Letting Kilpatrick Enterprise contractors skate creates moral hazard

So Tony Soave says all those delicious bribes he allegedly paid the Kilpatrick Enterprise weren’t bribes in the traditional sense but extortion payments.

You will forgive me if I can’t muster the sympathy to even play the world’s smallest violin for Soave’s misfortune.

Whatever the power dynamic of the Soave-Kilpatrick relationship, Soave made out pretty well on the deal--just like all the other businessmen who allegedly paid into the Kilpatrick Enterprise. Soave had special access to multimillion dollar public contracts in exchange for the vulgar trinkets that the Kilpatricks craved—basketball tickets, leased SUVs, and airplane rides. Seriously, if the alleged arrangement between Kilpatrick and Soave was extortion, please, someone extort me.
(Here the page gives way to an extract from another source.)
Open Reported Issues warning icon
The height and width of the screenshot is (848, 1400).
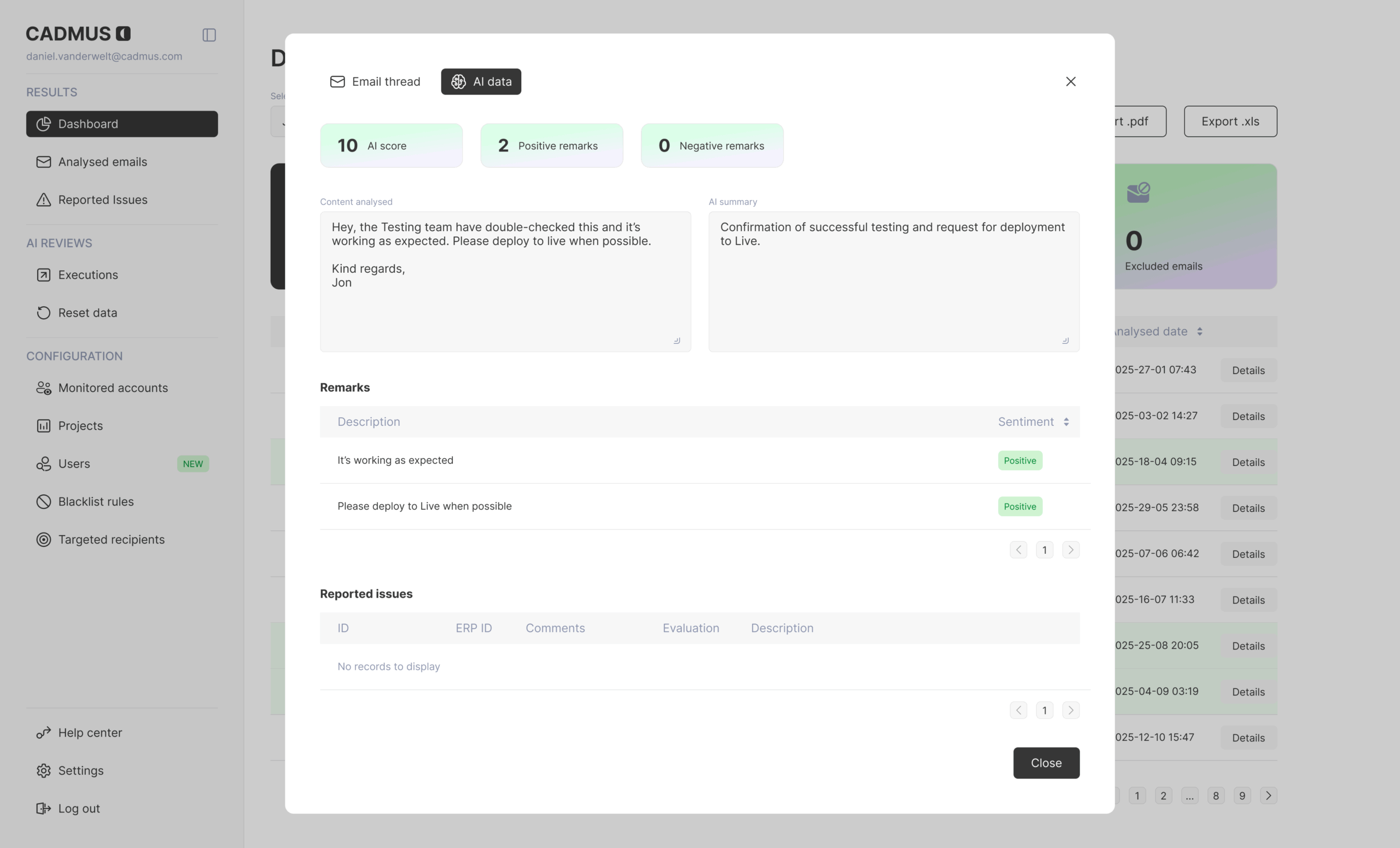tap(44, 200)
As heartwarming as a federal Kilpatrick conviction would be, I’m seriously wondering when the clowns who kept the Kilpatrick Civic Fund flush will find themselves taking group showers in a men’s penal colony.

It really doesn’t matter if Kilpatrick extorted the bribes or if they were freely given as a cost of doing business, everyone had a choice in the matter: Pay and play or sit out the rigged game and run your business with integrity.

Those who allegedly paid and played were allowed to circumvent a bidding process that is supposed to ensure every qualified bidder has an honest shot at winning public work. The process is also supposed to ensure that taxpayers receive the best possible work from public contractors at the most efficient price.

Guys like Soave cheated their honest competition and helped screw the taxpayers. Even if, Karl Kado-like saint that he is, Soave didn’t pad his city contracts or fold-in the extortion/bribes as a business expense, the Kilpatrick Enterprise indictment certainly alleges others did. Everyone involved in this corrupt bargain is complicit in the gouging of taxpayers.

And look, it’s no surprise the businessmen are getting the plea deals in exchange for cooperation. These guys may be dirty but they aren’t stupid. They know if they tell their tale, the punishment will be light. The Kilpatricks, on the other hand, fully intend to (if convicted) do their time standing up. Theirs is a kind of dull machismo that usually betrays deeper Freudian insecurities. 

Nonetheless, there’s a moral hazard being established here. If you play dirty to get public contracts, this process is essentially saying, the consequences will be minimal. Karl Kado received probation. Soave and others receive an occasional unflattering newspaper article.

Until some contractor actually finds himself at the defendant’s table with Kwame, Bernard, and Bobby, then the lesson is paying to play is always the smart move. Competing for public contracts with integrity is a sucker’s bet.

That’s not exactly justice for everyday Detroit residents and taxpayers.